TASK STATEMENT:
Which lines of the records below contain the word "text"? Report each of them in full.

ENTRIES SUPPLIED:
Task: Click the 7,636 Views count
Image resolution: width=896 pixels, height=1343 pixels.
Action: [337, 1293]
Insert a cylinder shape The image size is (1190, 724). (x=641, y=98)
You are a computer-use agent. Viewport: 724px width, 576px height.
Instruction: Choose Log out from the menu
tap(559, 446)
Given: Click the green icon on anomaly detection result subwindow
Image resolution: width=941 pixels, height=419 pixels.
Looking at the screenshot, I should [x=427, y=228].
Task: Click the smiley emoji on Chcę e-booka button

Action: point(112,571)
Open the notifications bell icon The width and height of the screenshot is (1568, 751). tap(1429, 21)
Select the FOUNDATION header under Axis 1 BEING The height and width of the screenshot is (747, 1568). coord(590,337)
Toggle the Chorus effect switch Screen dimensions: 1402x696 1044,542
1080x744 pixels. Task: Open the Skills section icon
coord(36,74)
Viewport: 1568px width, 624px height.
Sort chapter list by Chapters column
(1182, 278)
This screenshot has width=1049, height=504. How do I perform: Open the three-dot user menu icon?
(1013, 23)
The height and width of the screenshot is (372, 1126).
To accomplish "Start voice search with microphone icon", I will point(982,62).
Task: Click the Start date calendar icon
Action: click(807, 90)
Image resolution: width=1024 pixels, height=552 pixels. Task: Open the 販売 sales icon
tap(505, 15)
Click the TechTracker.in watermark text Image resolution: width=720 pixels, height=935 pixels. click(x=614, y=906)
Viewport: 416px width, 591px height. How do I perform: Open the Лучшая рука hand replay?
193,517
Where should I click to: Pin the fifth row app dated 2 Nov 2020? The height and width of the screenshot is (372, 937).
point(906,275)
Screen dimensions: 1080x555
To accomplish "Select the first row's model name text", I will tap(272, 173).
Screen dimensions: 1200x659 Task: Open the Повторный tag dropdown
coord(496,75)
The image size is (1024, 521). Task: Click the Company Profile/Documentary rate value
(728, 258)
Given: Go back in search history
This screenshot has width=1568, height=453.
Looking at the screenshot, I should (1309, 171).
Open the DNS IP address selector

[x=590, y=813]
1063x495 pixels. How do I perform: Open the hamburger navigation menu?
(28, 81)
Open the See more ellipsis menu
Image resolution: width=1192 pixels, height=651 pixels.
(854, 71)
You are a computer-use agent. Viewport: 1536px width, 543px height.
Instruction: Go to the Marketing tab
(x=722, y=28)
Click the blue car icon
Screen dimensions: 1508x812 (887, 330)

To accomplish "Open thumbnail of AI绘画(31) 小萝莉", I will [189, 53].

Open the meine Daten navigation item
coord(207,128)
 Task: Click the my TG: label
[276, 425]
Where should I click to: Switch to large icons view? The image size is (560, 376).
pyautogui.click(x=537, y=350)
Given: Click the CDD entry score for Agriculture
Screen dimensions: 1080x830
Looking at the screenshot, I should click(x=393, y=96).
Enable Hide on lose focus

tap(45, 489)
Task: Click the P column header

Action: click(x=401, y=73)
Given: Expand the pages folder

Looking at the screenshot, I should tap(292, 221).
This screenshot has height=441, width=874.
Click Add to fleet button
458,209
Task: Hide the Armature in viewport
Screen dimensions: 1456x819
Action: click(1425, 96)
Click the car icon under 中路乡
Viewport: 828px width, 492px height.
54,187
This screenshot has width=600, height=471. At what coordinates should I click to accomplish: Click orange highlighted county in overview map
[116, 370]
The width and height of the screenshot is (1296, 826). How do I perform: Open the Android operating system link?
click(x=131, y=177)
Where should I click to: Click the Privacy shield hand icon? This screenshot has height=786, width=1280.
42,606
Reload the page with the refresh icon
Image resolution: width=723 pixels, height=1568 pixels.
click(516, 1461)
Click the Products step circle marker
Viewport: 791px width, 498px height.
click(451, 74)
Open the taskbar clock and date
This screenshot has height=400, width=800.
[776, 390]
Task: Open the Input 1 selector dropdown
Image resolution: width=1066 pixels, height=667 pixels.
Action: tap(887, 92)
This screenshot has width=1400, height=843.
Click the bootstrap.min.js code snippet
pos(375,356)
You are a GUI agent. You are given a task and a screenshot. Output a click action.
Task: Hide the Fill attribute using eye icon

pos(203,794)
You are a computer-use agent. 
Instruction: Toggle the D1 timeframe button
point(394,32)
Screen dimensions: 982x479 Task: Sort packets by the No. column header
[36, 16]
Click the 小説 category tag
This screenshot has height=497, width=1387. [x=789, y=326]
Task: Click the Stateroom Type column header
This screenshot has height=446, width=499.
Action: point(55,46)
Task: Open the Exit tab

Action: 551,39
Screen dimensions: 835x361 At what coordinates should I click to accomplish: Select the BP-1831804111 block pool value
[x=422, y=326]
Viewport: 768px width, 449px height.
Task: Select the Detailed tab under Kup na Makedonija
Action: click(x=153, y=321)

ANSWER SECTION:
Click the TechTracker.in watermark text Image resolution: width=720 pixels, height=935 pixels. click(x=614, y=906)
To accomplish "Select the first row's model name text", I will tap(272, 173).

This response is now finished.